China looks set to legalize GMO seeds and encourage agricultural technology

Business & Technology

Beijing has a plan to “revitalize” rural communities that focuses on food security, including the use of smart agriculture and, possibly, GMO seeds, which are currently banned in most circumstances.

A researcher tests for a specific gene of corn at a lab in Syngenta Biotech Center in Beijing, China, in this February 19, 2016 file photo. REUTERS/Kim Kyung-Hoon/Files

Today, the start of the first week after the Lunar New Year holiday in China, the Chinese Communist Party continued an 18-year tradition of making its first policy announcement of the year focused on agriculture and rural affairs. The document is commonly known as “Document No. 1,” and its full title this year could be translated as The Central Committee State Council Opinions for Comprehensively Advancing Rural Revitalization and Accelerating the Modernization of Agriculture and Rural Areas (link in Chinese).

“Rural revitalization” (xiāngcūn zhènxīng 乡村振兴) is the new buzzword, replacing the focus from recent years on poverty alleviation — see The China Project coverage from 2018 and 2019, for example.

  • In 2020, Beijing declared the completion of the poverty alleviation campaign launched by Xí Jìnpíng 习近平 in 2012. This did not mean that poverty had been completely eliminated, but rather that the most extreme instances of specifically rural poverty had been ameliorated.

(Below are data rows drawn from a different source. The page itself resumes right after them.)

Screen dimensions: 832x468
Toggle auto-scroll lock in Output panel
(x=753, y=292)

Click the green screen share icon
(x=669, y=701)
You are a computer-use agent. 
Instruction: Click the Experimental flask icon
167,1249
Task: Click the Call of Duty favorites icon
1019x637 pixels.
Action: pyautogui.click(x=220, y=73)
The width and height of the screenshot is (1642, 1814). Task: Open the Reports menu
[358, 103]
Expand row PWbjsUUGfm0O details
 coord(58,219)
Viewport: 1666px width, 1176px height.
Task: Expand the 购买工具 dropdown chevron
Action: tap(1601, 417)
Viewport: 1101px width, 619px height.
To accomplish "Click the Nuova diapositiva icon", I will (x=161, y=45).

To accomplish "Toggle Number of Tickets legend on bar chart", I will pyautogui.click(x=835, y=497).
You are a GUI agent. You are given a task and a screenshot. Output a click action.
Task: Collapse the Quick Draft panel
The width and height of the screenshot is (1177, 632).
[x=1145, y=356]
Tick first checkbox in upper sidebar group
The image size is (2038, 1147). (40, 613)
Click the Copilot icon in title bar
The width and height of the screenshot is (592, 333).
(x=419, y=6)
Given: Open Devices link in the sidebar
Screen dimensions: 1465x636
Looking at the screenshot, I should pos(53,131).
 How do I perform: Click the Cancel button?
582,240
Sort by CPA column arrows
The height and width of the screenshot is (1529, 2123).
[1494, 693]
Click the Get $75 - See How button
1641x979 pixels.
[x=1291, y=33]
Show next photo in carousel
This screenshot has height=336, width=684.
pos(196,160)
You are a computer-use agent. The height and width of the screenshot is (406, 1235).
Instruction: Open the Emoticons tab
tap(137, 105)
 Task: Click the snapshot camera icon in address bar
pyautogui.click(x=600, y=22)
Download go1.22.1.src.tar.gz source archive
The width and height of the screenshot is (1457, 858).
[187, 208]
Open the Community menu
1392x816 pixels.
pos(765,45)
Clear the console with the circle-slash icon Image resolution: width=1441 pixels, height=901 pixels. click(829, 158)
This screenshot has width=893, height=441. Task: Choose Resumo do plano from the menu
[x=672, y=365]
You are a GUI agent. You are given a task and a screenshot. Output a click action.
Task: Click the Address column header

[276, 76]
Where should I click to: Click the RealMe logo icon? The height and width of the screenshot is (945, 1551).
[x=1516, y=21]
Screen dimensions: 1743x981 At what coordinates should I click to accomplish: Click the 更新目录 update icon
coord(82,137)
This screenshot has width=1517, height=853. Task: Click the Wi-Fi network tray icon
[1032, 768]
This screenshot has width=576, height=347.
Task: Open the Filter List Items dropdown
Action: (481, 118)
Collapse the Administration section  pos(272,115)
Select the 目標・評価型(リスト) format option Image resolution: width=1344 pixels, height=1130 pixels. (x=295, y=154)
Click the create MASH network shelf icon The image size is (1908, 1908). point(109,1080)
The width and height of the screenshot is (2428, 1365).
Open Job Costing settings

What you need to know about the 2021 Document No. 1:

  • GMOs may soon be greenlit, according to comments by China’s agriculture minister, who said the country must “make a strong turn for the better in the seed industry.” This follows comments last month, when he likened seeds to “microchips.” (The Chinese government is currently hell-bent on achieving microchip independence.)
  • A new National Administration of Rural Revitalization will be established, as announced by the CCP magazine Qiushi last week. The agency will be “headed by high-level officials who were previously with the office in charge of poverty alleviation.” The work of rural revitalization seems broadly defined, but includes tasks such as “improving seeds and soil management, as well as strengthening rural education and health care.”
  • Controversial “village mergers” will be discouraged. Sixth Tone notes that the document says “village mergers will continue, but they will be standardized so they can only happen if the residents affected are on board.”
  • Food security is a key concern in the new document. Per SCMP, the document “requires all provincial authorities across the country to maintain stable grain-planting acreage and to increase yields to improve the supply of wheat, corn, rice, cotton, edible oils, sugar and meat during the 14th five-year plan period that runs from 2021-25.”
  • Tech companies have an opportunity to align with the government push by expanding fresh food production and delivery services. Per Bloomberg, “At a time when Chinese leaders are clamping down on monopolies in areas from fintech to ecommerce, smart agriculture is one sphere where the tech giants’ commercial interests are aligned with the national agenda.”

In our January Red Paper, we predicted that in 2021 China would legalize and invest in genetically modified crops / organisms (GMOs). GMOs and other agricultural innovations are likely coming to China, but they’ll all be home grown, with all IP held by Chinese entities.